### GIVEN REQUEST A
Could you lay out the records below, from the line with "Tap the card holder icon for 卡包" up to and including the last line of the records, as a Markdown table with the columns Row and Text? Number the rows, leave out blank lines, and omit the pictures.

Jump to: navigation, search

SMILA/Documentation/BPEL Workflow Processor

This page describes how to configure the SMILA BPEL workflow processor and how to call SMILA pipelets from BPEL processes. We do not assume any BPEL knowledge here, i.e. this page should contain everything to enable you to create at least simple BPEL processes for being used in SMILA.

Basic configuration

The BPEL WorkflowProcessor expects its configuration in configuration/org.eclipse.smila.processing.bpel. See the test bundle org.eclipse.smila.processing.bpel.test for an example. In this directory it expects a file named processor.properties that describes the main configuration. This file can contain the following SMILA specific properties:

  • pipeline.dir (default="pipelines"): The name of a folder below configuration/org.eclipse.smila.processing.bpel which contains the BPEL process files (together with all needed XSD and WSDL files) and the ODE specific deploy.xml file. See below for details.
  • pipeline.timeout (default="300"): Maximum time in seconds allowed for processing a pipeline. If a pipeline invocation takes longer, it is aborted with an error. You may want to increase this value in case you expect longer processing times in your application (e.g. when analyzing very large documents).
  • record.filter (default = none): A record filter defining the attributes and annotations that should be contained in BPEL workflow objects. If none is set, the workflow objects will contain only the record IDs to be processed. Add only those attributes and annotations to the filter that are actually used in any pipeline, because adding too many (and too huge) elements to the workflow object may decrease performance and use more memory. As the WorkflowProcessor uses the Blackboard to filter objects, you must define the filters in org.eclipse.smila.blackboard/RecordFilters.xml.

As the BPEL WorkflowProcessor is based on the Apache ODE BPEL engine [1], you can also add all ODE specific configuration properties to this file, just use the prefix ode. See ODE documentation for details. You have to add at least the configuration for a database connection which ODE needs for internal purposes (e.g. storing process definitions). For SMILA purposes usually an in-memory HSQLDB instance is completely sufficient, the HSQLDB library is incldued in bundle org.apache.ode. To use it, set the following properties:

ode.db.mode=internal
ode.db.int.driver=org.hsqldb.jdbcDriver
ode.db.int.jdbcurl=jdbc:hsqldb:mem:odedb
ode.db.int.username=sa
ode.db.int.password=

If you want to use a "real" database you will have to make the JDBC driver available to bundle "org.apache.ode", and check the ODE documentation on how to prepare the database schema for ODE.

Pipeline definition using BPEL

The minimal BPEL process for SMILA pipelines looks like this:

<?xml version="1.0" encoding="utf-8" ?>
<process name="$PIPELINENAME" targetNamespace="http://www.eclipse.org/smila/processor"
    xmlns="http://docs.oasis-open.org/wsbpel/2.0/process/executable" xmlns:xsd="http://www.w3.org/2001/XMLSchema"
    xmlns:proc="http://www.eclipse.org/smila/processor" expressionLanguage="urn:oasis:names:tc:wsbpel:2.0:sublang:xpath2.0"

### RECORDED INFORMATION
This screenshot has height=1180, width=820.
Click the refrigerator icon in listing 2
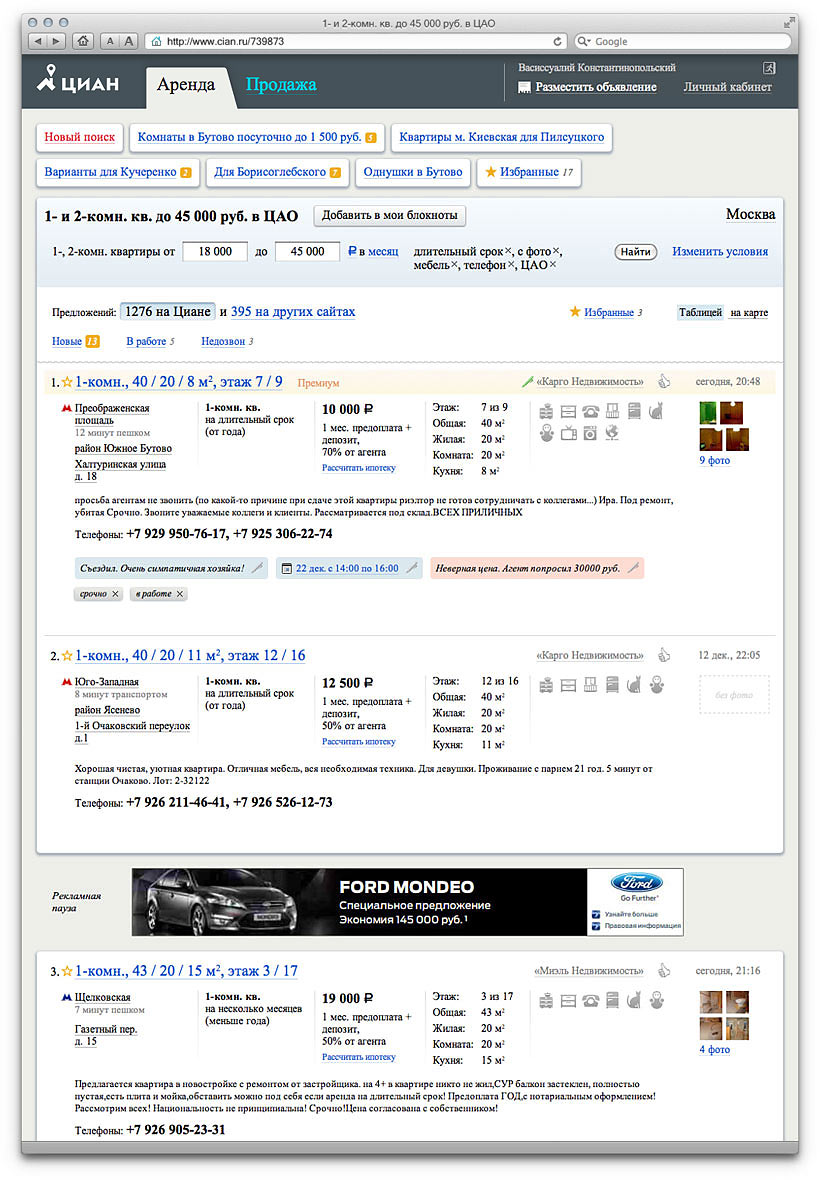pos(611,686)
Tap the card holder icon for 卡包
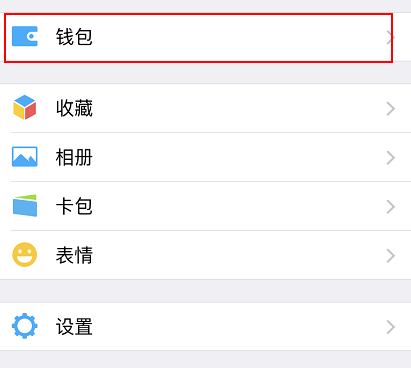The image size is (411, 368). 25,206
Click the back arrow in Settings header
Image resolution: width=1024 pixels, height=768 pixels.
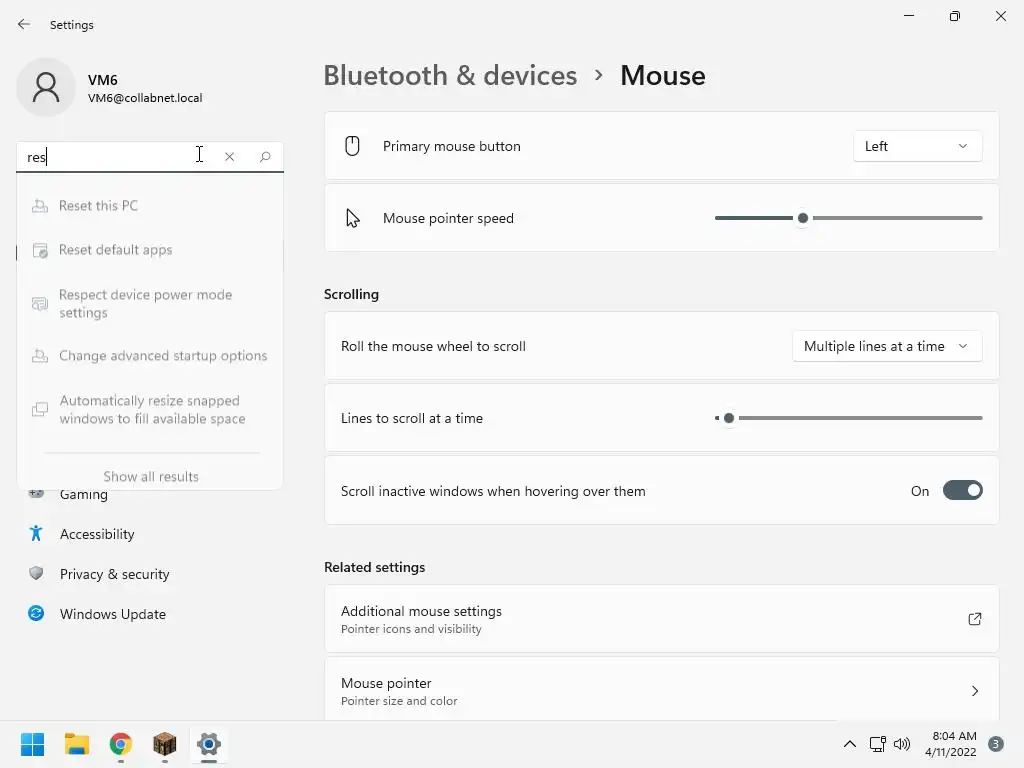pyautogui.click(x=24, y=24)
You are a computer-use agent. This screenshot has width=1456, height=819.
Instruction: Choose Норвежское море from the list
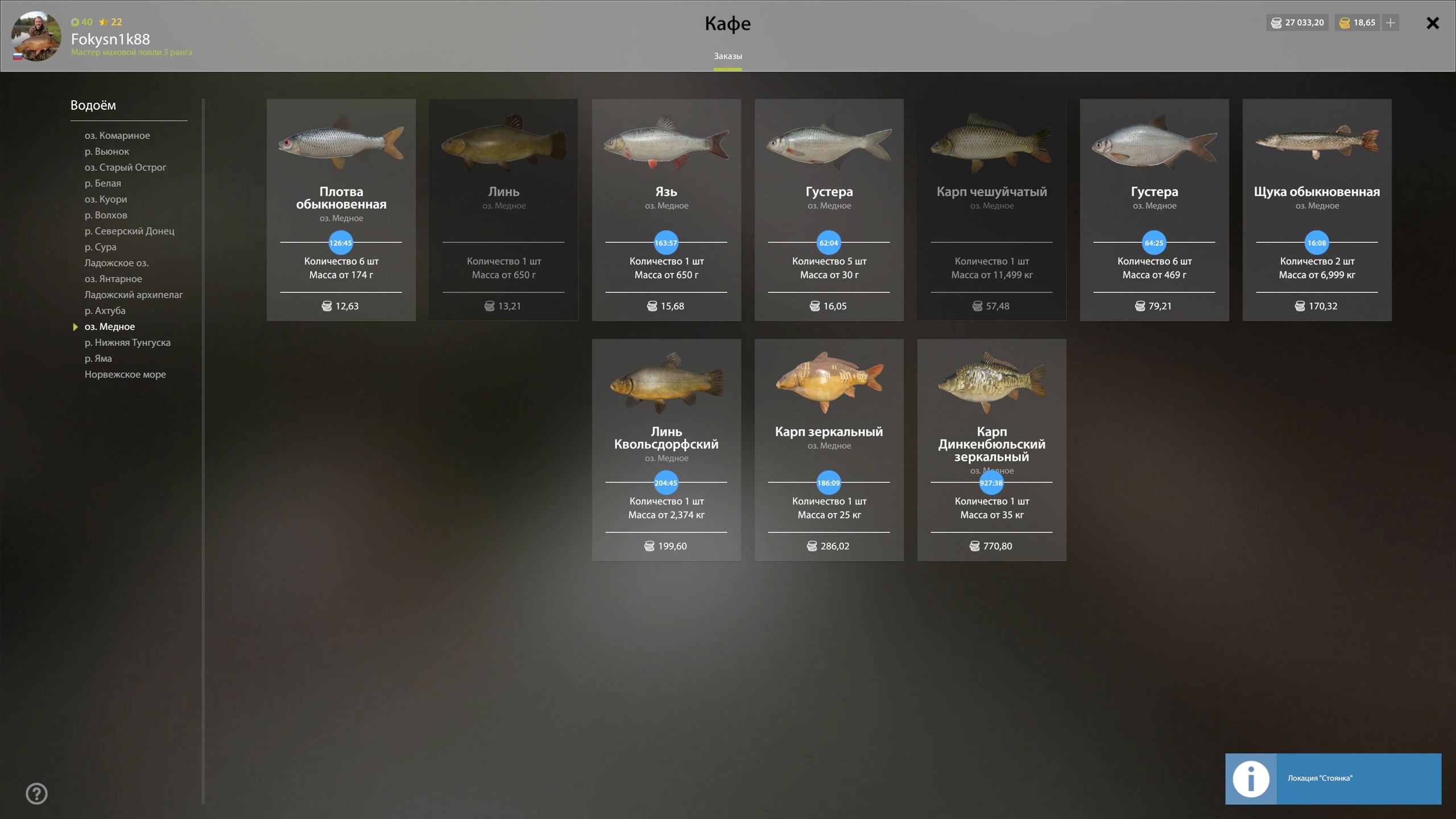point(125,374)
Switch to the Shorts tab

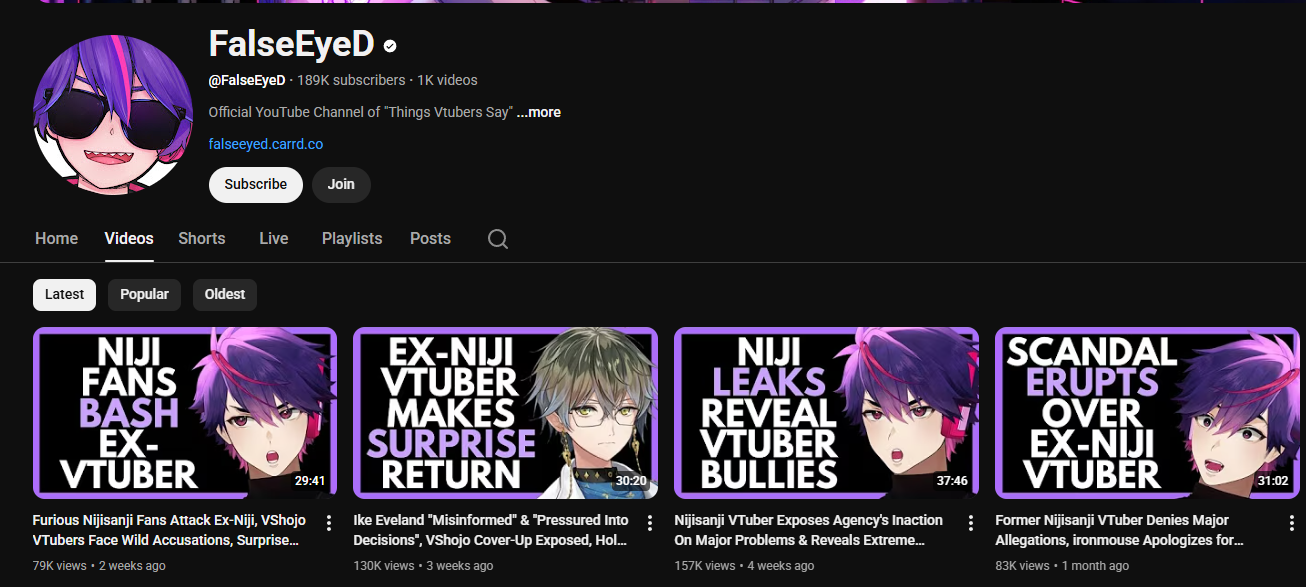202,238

### GIVEN REQUEST B
Can you duplicate the passage of the SMILA BPEL workflow processor page from "If you want" up to and including "schema for ODE."?

### REPLY A
| Row | Text |
|---|---|
| 1 | Tap the card holder icon for 卡包 |
| 2 | The image size is (411, 368). 25,206 |
| 3 | Click the back arrow in Settings header |
| 4 | Image resolution: width=1024 pixels, height=768 pixels. |
| 5 | pyautogui.click(x=24, y=24) |
| 6 | You are a computer-use agent. This screenshot has width=1456, height=819. |
| 7 | Instruction: Choose Норвежское море from the list |
| 8 | point(125,374) |
| 9 | Switch to the Shorts tab |
| 10 | 202,238 |

### REPLY B
If you want to use a "real" database you will have to make the JDBC driver available to bundle "org.apache.ode", and check the ODE documentation on how to prepare the database schema for ODE.